Socio-Cultural Factors in Sexual Values and Behavior

Speaker: Don Dyson, Ph.D., M.S.S

This highly engaging and interactive workshop provides clinicians with the knowledge and skills necessary to develop “value aware” professional practices related to sexuality for clinicians. The course uses interactive learning methods supported by adult learning theory to ensure high levels of not only retention, but also participant engagement, self-efficacy and application.  The Primary goal of this portion of the training is to develop a practical understanding of the often unexamined but changeable perspectives held by each person about the world around them with regards to sex and sexuality, the ways in which those perspectives guide behaviors, and the ways that clinicians can work effectively from a relativistic perspective to best assist clients in their personal journeys.

 

Brief Rationale

Building on the theoretical foundations of both Intercultural Studies and Sexology, the training uses the foundation of “Sexological Worldview” (Sitron & Dyson, 2012) to develop awareness of one’s own perspectives on sexuality, to identify the social and cultural underpinnings of those beliefs, to practice hearing the perspectives of clashing belief systems and to develop a relativistic perspective that represents ‘best practice’ in working around sexuality issues in clinical practice.  The workshop provides practical tools for assessing one’s own values and behaviors, a model for contextualizing issues in sexuality, and a practical plan for the ongoing development of understanding and compassion within one’s clinical practice.
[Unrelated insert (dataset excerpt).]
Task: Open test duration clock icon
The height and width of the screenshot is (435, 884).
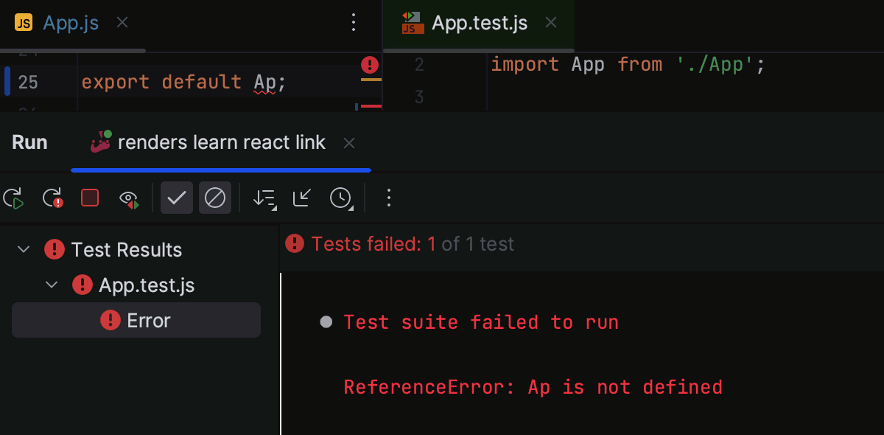Action: click(x=340, y=198)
At the conclusion of this course/event, participants will be able to:

  1. Examine theoretical approaches of societal framing of sex and sexuality;
  2. Identify their own sociocultural values and beliefs related to sex and sexuality;
  3. Differentiate between multiple sociocultural value sets related to sex and sexuality;
  4. Analyze the social and cultural influences that support differing values about sex and sexuality;
  5. Compare and discuss differing sexological worldviews in practice;
  6. Identify their own personal sexological worldview about sex and sexuality;
  7. Identify and discuss real world scenarios in which conflicts may arise between the clinician’s and the client’s sexological worldviews;
  8. Develop action plans for both the self and the therapeutic milieu that will help to address or minimize worldview conflicts in practice.